Configuring Embedding Operations for Einstein AI Connector 1.2

Configure the Adhoc File Query Operation

The Embedding Adhoc File Query operation takes a document and ingests it into the vector database along with its query.

The output of this operation is a set of scores with the complete content of the document that’s the most likely answer to the query. The vector database is used to identify the numeric representation of the content before creating the likely score.
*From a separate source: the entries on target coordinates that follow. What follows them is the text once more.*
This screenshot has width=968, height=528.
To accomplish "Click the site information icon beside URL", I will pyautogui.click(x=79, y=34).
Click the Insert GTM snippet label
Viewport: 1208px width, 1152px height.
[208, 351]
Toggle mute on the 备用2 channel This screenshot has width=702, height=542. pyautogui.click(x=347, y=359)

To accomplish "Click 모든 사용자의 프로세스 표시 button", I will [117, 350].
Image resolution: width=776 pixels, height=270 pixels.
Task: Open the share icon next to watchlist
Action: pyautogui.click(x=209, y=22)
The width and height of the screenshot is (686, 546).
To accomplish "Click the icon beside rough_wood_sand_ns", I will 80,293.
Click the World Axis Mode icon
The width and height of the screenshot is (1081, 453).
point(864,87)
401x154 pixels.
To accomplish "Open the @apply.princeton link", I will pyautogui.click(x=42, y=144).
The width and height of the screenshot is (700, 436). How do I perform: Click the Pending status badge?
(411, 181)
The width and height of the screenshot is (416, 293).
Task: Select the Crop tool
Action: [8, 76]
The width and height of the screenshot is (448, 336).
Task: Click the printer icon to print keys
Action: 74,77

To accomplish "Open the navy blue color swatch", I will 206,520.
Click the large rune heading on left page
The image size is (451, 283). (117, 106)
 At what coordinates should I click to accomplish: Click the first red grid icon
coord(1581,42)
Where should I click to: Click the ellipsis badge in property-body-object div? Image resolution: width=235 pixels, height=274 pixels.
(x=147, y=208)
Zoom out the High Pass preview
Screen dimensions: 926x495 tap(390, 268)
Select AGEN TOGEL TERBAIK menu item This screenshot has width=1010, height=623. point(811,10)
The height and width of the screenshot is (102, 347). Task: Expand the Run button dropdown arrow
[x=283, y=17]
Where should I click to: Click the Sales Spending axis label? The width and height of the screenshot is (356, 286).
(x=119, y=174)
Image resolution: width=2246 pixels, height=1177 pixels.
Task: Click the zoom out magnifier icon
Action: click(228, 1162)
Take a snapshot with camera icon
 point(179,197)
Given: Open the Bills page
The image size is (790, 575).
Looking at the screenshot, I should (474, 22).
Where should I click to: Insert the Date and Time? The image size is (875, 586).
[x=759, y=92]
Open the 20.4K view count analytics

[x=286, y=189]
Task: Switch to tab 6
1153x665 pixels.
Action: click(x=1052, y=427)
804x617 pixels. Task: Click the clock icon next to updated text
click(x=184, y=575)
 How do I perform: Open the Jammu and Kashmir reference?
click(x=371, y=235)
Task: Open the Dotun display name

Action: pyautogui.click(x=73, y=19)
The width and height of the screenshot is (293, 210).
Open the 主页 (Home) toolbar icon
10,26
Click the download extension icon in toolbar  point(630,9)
Select the operation on the Anypoint Code Builder or Studio canvas.
In the General properties tab for the operation, enter these values:
- Prompt
  
  Plain text for the prompt to send to the LLM
- File path
  
  Full file path for the document to ingest into the embedding store. Ensure the file path is accessible.
  
  You can also use a DataWeave expression for this field, for example:
  mule.home ++ "/apps/" ++ app.name ++ "/customer-service.pdf"
In Additional Properties, select:
- Model name
  
  Name of the API model that interacts with the LLM.
- File type
  - Text
    
    Any type of text files (JSON, XML, txt, CSV, and so on)
  - PDF
    
    System-generated PDF files
  - CSV
    
    CSV file with comma-separated values
  - URL
    
    A single URL.
- Option type
  
  How to split the document prior to ingestion into the vector database

Configure the Generate From File Operation

The Embedding generate from file operation takes a document and ingests it into the vector database. The output of this operation is a numeric representation of the content.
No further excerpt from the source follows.